2. Un temps de mission, un temps pour inventer
Plus que jamais, la situation provoque une nécessité de créer, de penser autrement. Nos moyens habituels de communication et de rassemblements sont coupés. Qu’allons-nous créer et inventer pour s’entraider, communiquer, célébrer, partager notre foi et la faire grandir?

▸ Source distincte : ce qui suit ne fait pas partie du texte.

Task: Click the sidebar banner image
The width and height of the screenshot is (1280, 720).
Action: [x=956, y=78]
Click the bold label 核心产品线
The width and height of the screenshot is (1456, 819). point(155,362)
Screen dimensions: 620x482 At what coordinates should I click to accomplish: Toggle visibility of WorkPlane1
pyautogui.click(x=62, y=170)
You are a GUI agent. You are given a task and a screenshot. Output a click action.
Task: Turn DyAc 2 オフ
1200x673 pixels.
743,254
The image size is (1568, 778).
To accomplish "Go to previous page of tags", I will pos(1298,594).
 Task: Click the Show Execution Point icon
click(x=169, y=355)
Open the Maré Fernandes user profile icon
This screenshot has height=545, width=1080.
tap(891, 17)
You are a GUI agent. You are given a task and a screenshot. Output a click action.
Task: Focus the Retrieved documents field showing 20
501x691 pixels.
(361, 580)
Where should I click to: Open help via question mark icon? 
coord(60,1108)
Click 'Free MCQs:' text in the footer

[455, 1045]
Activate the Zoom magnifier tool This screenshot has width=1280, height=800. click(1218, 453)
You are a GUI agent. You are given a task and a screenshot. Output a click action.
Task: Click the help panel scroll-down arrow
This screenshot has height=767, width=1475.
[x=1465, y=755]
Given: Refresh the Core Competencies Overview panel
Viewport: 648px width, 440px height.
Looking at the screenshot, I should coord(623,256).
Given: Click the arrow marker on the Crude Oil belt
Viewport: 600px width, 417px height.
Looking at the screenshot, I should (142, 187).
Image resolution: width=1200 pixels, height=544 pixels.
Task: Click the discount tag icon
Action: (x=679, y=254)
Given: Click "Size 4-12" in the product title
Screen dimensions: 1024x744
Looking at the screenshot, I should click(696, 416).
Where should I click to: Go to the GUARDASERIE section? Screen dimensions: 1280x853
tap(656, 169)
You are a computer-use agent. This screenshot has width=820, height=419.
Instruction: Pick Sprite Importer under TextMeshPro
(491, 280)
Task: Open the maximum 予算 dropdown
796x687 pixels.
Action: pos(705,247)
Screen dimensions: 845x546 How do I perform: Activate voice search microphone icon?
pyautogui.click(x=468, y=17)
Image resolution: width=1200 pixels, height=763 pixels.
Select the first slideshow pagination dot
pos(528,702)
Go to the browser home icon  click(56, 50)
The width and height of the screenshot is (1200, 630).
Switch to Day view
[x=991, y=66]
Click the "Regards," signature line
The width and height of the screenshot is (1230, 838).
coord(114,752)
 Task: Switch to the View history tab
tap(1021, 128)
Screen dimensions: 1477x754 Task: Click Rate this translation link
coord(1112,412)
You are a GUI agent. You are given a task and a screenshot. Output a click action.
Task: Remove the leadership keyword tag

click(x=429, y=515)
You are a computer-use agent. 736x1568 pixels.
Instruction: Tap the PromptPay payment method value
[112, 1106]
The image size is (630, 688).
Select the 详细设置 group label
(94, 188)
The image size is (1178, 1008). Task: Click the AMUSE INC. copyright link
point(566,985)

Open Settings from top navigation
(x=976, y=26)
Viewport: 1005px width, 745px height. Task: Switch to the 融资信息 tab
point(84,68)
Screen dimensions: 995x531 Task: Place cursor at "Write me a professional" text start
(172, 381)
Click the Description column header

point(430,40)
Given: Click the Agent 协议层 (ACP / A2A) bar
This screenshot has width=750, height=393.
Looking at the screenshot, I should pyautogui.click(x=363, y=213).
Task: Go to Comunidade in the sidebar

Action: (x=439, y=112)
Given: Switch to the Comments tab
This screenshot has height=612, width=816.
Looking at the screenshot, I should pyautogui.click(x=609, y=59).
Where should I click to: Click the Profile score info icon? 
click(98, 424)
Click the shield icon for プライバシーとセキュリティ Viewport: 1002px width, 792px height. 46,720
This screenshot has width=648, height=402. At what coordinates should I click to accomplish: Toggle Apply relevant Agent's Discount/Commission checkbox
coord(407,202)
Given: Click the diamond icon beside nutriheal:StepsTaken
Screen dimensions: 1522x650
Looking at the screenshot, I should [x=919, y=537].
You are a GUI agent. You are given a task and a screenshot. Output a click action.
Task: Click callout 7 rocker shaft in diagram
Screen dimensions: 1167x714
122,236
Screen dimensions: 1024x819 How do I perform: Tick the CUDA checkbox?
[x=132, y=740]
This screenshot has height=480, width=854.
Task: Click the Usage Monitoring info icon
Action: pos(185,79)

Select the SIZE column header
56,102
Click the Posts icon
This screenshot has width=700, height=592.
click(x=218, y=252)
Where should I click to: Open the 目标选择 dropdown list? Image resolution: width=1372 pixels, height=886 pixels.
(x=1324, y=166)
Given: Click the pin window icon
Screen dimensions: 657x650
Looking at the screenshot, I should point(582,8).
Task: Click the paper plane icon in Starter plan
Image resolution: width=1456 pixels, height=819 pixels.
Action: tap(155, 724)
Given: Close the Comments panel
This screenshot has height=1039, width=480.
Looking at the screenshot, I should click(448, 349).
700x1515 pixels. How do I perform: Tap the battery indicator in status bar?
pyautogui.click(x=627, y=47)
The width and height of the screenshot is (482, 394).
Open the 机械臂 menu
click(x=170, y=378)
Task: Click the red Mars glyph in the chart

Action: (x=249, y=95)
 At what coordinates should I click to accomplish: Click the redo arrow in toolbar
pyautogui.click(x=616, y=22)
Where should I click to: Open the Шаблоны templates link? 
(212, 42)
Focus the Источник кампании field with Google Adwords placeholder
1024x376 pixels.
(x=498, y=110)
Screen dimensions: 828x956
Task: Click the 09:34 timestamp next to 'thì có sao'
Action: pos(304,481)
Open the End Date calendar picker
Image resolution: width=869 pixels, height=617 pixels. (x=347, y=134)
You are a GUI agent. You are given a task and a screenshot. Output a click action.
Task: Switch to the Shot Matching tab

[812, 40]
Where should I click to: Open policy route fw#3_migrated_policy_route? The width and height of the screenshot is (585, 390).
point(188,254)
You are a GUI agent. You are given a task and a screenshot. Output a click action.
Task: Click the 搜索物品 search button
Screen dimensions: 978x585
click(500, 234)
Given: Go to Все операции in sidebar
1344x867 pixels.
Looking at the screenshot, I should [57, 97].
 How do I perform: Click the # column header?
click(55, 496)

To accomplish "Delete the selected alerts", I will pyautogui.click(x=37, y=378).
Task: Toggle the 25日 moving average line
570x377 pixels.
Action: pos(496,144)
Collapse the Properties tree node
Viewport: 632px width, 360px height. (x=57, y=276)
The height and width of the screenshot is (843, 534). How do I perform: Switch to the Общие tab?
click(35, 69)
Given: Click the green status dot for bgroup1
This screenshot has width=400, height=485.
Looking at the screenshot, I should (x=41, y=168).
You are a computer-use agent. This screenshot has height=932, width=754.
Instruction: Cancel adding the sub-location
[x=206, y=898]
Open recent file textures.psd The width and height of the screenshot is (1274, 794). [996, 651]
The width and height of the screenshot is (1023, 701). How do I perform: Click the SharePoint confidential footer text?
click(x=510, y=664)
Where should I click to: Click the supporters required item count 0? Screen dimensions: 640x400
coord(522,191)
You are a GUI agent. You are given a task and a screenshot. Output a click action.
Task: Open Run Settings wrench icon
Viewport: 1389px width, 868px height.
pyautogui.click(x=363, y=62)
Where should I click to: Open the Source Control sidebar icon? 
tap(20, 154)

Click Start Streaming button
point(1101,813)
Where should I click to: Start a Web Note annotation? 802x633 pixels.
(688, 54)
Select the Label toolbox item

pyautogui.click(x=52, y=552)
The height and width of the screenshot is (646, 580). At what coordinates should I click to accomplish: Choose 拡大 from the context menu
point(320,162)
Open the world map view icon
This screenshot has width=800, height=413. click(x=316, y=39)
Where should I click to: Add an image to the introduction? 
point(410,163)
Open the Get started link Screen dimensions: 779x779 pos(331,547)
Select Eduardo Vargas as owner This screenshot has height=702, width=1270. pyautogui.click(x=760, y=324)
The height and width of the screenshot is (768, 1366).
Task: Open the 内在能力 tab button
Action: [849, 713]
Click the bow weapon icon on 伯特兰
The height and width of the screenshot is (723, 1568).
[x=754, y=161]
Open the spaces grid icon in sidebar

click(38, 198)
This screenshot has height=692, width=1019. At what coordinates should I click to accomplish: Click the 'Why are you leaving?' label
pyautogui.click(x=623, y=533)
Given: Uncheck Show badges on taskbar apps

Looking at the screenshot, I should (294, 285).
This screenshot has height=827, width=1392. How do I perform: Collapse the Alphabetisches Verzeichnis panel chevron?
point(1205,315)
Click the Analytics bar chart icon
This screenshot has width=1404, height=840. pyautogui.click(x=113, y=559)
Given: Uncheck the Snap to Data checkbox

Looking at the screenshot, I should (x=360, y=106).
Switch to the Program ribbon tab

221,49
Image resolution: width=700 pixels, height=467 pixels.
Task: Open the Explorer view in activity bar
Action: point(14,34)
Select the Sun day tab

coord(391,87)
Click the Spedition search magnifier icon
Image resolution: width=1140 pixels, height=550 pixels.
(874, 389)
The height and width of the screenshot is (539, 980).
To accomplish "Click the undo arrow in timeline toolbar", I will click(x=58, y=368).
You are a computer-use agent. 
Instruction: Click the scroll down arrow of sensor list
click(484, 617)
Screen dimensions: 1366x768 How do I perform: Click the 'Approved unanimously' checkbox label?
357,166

La rupture (temporaire, nous l’espérons!) de la présence « réelle » et de nos rassemblements entraine-t-elle nécessairement la fin de tout sacrement? Bien entendu, la présence et le contact humains sont au cœur de l’incarnation et de notre théologie sacramentelle. S’ensuit-il nécessairement que nous ne puissions imaginer les choses autrement? Le missionnaire qui arrive sur la lune, plongé dans une communauté dont les membres vivent dans des scaphandres, doit-il renoncer à toute forme de sacramentalisation? Comment s’inventerait et se vivrait l’Église dans un tel contexte? Le missionnaire est toujours appelé à réfléchir à partir de la situation réelle et des élans de l’Esprit dans le monde réel, à semer pour laisser émerger ce que l’Esprit veut bien faire venir au monde. La théologie est là pour voir naître le bébé, l’accueillir, suivre le mouvement, l’intégrer, lui donner ce dont il a besoin pour naître et grandir et s’arrimer à ce qui a précédé cette nouvelle Église… Il faudra être attentif à ne pas briser les élans de l’Esprit, au nom de théologies ou de principes liturgiques qui seraient figés dans le temps et dans l’espace.
Une opportunité à saisir
Ce moment inédit, imprévisible et insaisissable de notre aventure humaine est sans contredit déroutante. Pour les plus anxieux, elle est source de stress et de dérives. Pour l’Église, elle est sans contredit un tremplin missionnaire de choix, pourvu que nous sachions mettre le pied au bon endroit, tenir compte de nos moyens limités et … oser rebondir plus haut, plus loin! Que l’Esprit du ressuscité nous y conduise… N’ayons pas peur, a déjà dit notre Maître!